Infiniswap Accepted to Appear at NSDI’2017

As networks become faster, the difference between remote and local resources is blurring everyday. How can we take advantage of these blurred lines? This is the key observation behind resource disaggregation and, to some extent, rack-scale computing. In this paper, we take our first stab at making memory disaggregation practical by exposing remote memory to unmodified applications. While there have been several proposals and feasibility studies in recent years, to the best of our knowledge, this is the first concrete step in making it real.

Memory-intensive applications suffer large performance loss when their working sets do not fully fit in memory. Yet, they cannot leverage otherwise unused remote memory when paging out to disks even in the presence of large imbalance in memory utilizations across a cluster. Existing proposals for memory disaggregation call for new architectures, new hardware designs, and/or new programming models, making them infeasible.

This paper describes the design and implementation of Infiniswap, a remote memory paging system designed specifically for an RDMA network. Infiniswap opportunistically harvests and transparently exposes unused memory to unmodified applications by dividing the swap space of each machine into many slabs and distributing them across many machines’ remote memory. Because RDMA operations bypass remote CPUs, Infiniswap leverages the power of many choices to perform decentralized slab placements and evictions.

We have implemented and deployed Infiniswap on an RDMA cluster without any OS modifications and evaluated its effectiveness using multiple workloads running on unmodified VoltDB, Memcached, PowerGraph, GraphX, and Apache Spark. Using Infiniswap, throughputs of these applications improve between 7.1X (0.98X) to 16.3X (9.3X) over disk (Mellanox nbdX), and median and tail latencies between 5.5X (2X) and 58X (2.2X). Infiniswap does so with negligible remote CPU usage, whereas nbdX becomes CPU-bound. Infiniswap increases the overall memory utilization of a cluster and works well at scale.

This work started as a class project for EECS 582 in the Winter when I gave the idea to Juncheng Gu and Youngmoon Lee, who made the pieces into a whole. Over the summer, Yiwen Zhang, an enterprising and excellent undergraduate, joined the project and helped us in getting it done within time.

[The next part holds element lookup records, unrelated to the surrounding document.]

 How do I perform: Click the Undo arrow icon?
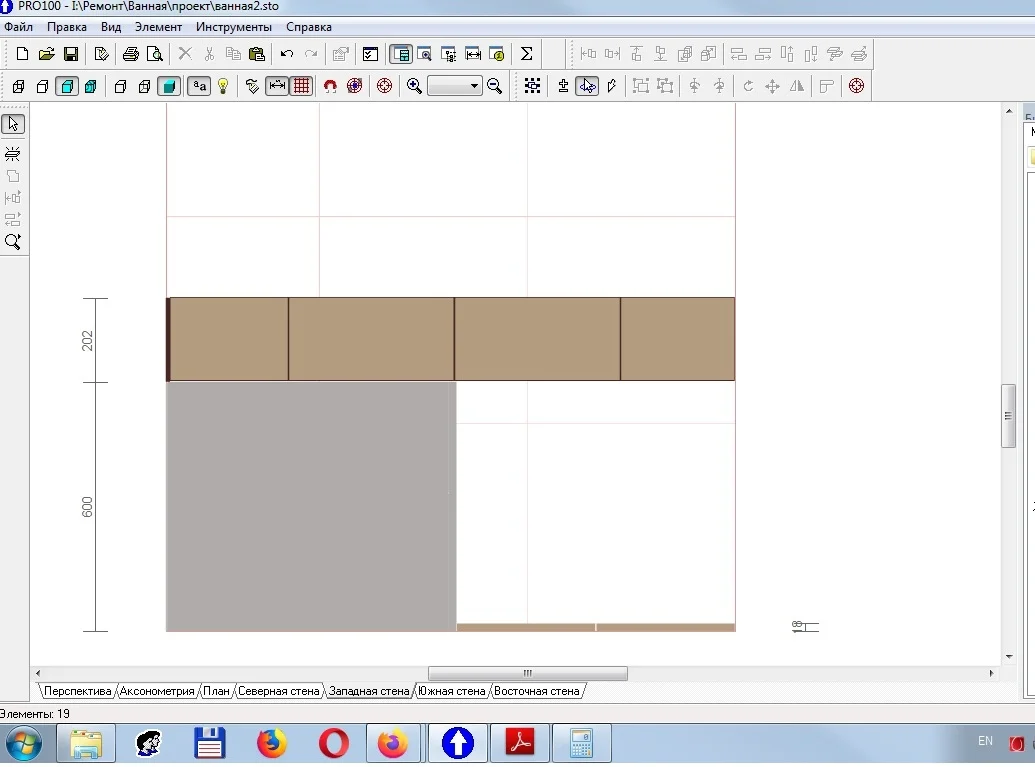[x=287, y=54]
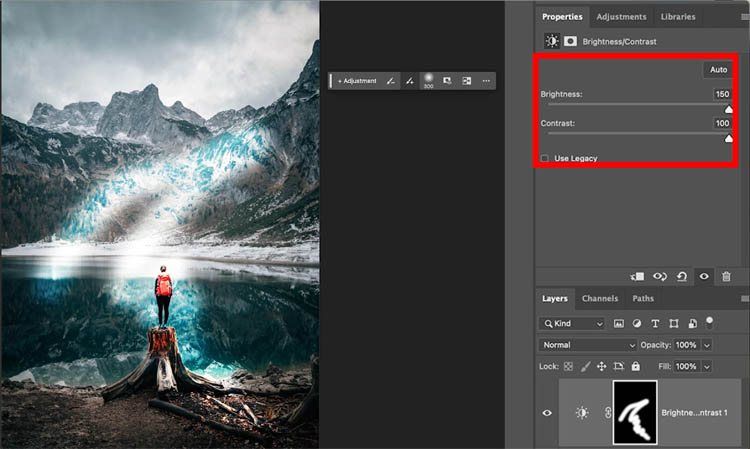Screen dimensions: 750x449
Task: Click the view previous state icon
Action: pyautogui.click(x=660, y=277)
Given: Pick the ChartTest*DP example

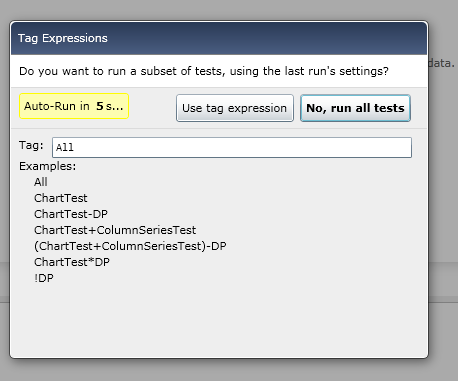Looking at the screenshot, I should click(x=72, y=262).
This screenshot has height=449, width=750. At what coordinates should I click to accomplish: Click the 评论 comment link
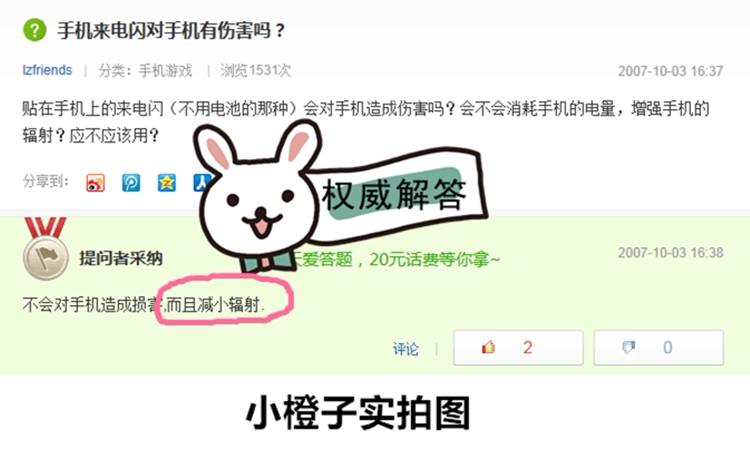coord(406,349)
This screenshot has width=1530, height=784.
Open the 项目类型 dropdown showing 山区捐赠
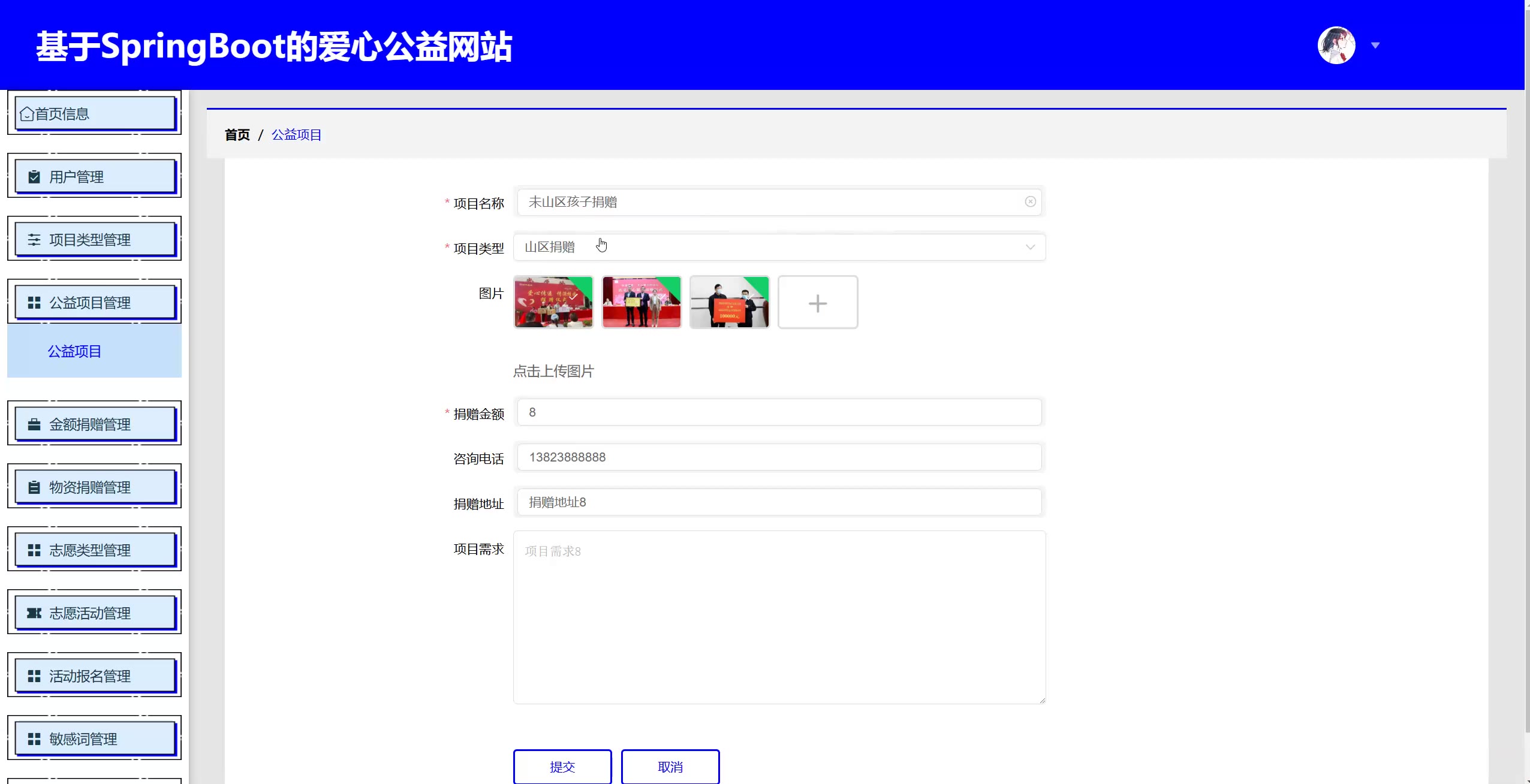coord(779,247)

This year the NSDI PC accepted 46 out of 255 papers. This happens to be my first paper with an all blue cast! I want to thank Kang for giving me complete access to Juncheng and Youngmoon; it’s been great collaborating with them. I’m also glad that Yiwen has decided to start a Master’s and stay with us for longer, and more importantly, our team will remain intact for many more exciting followups in this emerging research area.

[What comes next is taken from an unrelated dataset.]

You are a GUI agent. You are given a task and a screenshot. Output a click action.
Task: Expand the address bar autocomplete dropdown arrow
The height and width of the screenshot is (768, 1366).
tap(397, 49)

If this excites you, come join our group!

TWO NSF Proposals as the Lead PI Awarded. Thanks NSF!

The first one is on rack-scale computing using RDMA-enabled networks with Barzan Mozafari at the University of Michigan, and the second is on theoretical and systems implications of long-term fairness in cluster computing with Zhenhua Liu (Stony Brook University).

Thanks NSF!

Combined with the recent awards on geo-distributed analytics from NSF and Google, I’m looking forward to very exciting days in the future. If you want to be a part these exciting efforts, consider joining my group!

Carbyne Accepted to Appear at OSDI’2016

Update: Camera-ready version is available here now!

With the wide adoption of distributed data-parallel applications, large-scale resource scheduling has become a constant source of innovation in recent years. There are tens of scheduling solutions that try to optimize for objectives such as user-level fairness, application-level performance, and cluster-level efficiency. However, given the well-known tradeoffs between fairness, performance, and efficiency, these solutions have traditionally focused on one primary objective (e.g., fairness in case of DRF), and they consider other objectives as best effort, secondary goals.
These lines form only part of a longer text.